• **Task item A**: List the subnetworks that make up the mask-scoring RCNN described in the abstract on cardiac substructure segmentation.
• **Task item B**: Extend the abstract on cardiac substructure segmentation, picking up right after its final sentence.

• **Reading passage**:
'''
Purpose
Radiation dose to specific cardiac substructures, such as the atria and ventricles, has been linked to post‐treatment toxicity and has shown to be more predictive of these toxicities than dose to the whole heart. A deep learning‐based algorithm for automatic generation of these contours is proposed to aid in either retrospective or prospective dosimetric studies to better understand the relationship between radiation dose and toxicities.
Methods
The proposed method uses a mask‐scoring regional convolutional neural network (RCNN) which consists of five major subnetworks: backbone, regional proposal network (RPN), RCNN head, mask head, and mask‐scoring head. Multiscale feature maps are learned from computed tomography (CT) via the backbone network. The RPN utilizes these feature maps to detect the location and region‐of‐interest (ROI) of all substructures, and the final three subnetworks work in series to extract structural information from these ROIs. The network is trained using 55 patient CT datasets, with 22 patients having contrast scans. Threefold cross validation (CV) is used for evaluation on 45 datasets, and a separate cohort of 10 patients are used for holdout evaluation. The proposed method is compared to a 3D UNet.
'''
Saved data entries
'''
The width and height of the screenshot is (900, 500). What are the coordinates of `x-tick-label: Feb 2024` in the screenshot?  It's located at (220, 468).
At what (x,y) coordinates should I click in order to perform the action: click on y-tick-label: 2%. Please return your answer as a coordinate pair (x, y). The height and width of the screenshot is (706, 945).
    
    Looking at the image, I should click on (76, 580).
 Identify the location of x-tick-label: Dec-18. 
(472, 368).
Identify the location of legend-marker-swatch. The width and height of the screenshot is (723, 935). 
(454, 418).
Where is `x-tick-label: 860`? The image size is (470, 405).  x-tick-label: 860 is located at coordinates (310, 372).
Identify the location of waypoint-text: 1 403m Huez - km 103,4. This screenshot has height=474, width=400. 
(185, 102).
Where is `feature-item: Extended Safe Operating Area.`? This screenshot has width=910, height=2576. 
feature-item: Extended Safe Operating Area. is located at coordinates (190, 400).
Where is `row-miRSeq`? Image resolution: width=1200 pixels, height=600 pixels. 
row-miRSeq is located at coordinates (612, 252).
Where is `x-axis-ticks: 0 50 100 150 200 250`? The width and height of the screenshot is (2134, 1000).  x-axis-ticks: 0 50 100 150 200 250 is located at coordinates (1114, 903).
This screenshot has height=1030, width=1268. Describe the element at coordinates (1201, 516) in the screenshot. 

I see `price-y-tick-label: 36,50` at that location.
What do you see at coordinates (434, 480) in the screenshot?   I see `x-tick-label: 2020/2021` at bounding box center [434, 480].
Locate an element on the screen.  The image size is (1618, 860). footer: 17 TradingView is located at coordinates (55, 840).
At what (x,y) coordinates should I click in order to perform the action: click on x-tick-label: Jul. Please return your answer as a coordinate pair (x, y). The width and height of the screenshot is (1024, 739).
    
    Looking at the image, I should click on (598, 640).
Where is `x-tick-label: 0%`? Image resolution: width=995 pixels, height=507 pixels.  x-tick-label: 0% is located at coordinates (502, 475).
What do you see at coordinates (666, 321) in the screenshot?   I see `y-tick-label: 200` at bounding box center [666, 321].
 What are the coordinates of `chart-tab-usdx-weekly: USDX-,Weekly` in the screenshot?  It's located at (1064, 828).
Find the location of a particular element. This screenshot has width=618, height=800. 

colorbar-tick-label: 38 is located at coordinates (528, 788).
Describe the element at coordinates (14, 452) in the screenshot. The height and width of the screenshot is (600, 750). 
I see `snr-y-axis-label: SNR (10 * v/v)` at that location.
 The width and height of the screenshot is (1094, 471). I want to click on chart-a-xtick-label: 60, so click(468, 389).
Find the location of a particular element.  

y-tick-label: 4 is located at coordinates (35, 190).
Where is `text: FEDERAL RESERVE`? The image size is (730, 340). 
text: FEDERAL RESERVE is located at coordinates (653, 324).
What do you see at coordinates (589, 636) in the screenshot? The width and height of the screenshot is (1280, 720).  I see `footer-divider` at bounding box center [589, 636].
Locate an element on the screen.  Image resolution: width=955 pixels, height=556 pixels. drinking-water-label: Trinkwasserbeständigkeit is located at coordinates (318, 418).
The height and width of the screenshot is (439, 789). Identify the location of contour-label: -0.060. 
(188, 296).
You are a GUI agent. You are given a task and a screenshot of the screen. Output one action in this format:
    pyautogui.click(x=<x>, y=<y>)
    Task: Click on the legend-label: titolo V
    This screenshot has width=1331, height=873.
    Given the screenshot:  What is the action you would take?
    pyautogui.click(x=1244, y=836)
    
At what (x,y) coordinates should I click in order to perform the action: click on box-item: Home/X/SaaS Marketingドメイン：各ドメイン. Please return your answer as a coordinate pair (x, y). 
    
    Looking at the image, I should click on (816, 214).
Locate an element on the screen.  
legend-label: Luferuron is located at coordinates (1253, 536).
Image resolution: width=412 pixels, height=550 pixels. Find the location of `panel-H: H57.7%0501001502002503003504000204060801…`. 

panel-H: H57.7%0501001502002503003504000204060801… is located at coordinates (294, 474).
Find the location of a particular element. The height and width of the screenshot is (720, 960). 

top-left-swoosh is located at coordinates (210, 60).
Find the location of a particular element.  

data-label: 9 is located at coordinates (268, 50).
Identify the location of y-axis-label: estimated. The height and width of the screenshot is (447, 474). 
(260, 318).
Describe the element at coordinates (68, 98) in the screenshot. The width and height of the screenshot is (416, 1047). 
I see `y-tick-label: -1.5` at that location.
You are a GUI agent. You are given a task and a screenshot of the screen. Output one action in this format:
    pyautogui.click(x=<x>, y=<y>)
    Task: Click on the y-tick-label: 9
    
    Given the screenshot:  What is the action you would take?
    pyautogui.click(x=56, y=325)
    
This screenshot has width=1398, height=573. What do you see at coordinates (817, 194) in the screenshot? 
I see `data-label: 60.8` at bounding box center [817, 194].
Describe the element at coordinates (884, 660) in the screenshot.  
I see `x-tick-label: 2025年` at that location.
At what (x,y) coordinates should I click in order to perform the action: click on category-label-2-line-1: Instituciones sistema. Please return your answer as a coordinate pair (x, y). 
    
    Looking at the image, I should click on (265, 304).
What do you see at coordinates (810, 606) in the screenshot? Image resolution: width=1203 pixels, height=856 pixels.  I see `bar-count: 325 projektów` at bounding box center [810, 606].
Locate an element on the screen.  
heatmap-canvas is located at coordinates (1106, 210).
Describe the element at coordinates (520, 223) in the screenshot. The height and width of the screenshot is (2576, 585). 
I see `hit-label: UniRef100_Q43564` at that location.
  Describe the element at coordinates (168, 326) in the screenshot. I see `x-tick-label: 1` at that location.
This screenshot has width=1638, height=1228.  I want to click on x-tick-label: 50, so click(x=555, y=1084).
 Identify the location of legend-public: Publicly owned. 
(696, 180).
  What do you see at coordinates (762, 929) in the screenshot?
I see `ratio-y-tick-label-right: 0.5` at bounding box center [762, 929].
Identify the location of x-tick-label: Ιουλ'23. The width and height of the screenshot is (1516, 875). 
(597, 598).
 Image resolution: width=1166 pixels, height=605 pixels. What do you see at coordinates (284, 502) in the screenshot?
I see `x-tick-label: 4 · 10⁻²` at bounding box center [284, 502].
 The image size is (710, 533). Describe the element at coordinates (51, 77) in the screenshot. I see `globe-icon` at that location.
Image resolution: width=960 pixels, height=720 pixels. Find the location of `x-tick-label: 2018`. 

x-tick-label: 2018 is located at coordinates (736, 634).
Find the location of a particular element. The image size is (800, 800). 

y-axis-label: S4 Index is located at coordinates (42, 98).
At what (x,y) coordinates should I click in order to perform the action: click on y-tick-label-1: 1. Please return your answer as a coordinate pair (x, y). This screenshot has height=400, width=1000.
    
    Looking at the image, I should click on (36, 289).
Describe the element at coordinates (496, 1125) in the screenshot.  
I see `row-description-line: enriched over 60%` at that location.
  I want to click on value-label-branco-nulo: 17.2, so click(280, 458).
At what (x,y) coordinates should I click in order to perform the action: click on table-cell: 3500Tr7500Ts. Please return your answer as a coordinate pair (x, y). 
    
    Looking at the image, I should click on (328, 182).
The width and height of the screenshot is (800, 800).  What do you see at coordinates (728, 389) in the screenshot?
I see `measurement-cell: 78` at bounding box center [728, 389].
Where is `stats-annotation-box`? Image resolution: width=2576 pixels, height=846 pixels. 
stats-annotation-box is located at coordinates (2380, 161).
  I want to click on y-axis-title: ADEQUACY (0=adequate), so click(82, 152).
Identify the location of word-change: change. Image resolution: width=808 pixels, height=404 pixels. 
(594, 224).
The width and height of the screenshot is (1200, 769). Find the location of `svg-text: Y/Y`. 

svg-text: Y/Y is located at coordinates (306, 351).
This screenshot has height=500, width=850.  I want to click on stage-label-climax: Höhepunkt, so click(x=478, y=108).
'''
• **Task output A**: Backbone, regional proposal network (RPN), RCNN head, mask head, and mask-scoring head.

• **Task output B**:
Results
The proposed method produces contours that are qualitatively similar to the ground truth contours. Quantitatively, the proposed method achieved average Dice score coefficients (DSCs) for the whole heart, chambers, great vessels, coronary arteries, the valves of the heart of 0.96, 0.94, 0.93, 0.66, and 0.77 respectively, outperforming the 3D UNet, which achieved DSCs of 0.92, 0.87, 0.88, 0.48, and 0.59 for the corresponding substructure groups. Mean surface distances (MSDs) between substructures segmented by the proposed method and the ground truth were <2 mm except for the left anterior descending coronary artery and the mitral and tricuspid valves, and <5 mm for all substructures. When dividing results into noncontrast and contrast datasets, the model performed statistically significantly better in terms of DSC, MSD, centroid mean distance (CMD), and volume difference for the chambers and whole heart with contrast. Notably, the presence of contrast did not statistically significantly affect coronary artery segmentation DSC or MSD. After network training, all substructures and the whole heart can be segmented on new datasets in less than 5 s.
Conclusions
A deep learning network was trained for automatic delineation of cardiac substructures based on CT alone. The proposed method can be used as a tool to investigate the relationship between cardiac substructure dose and treatment toxicities.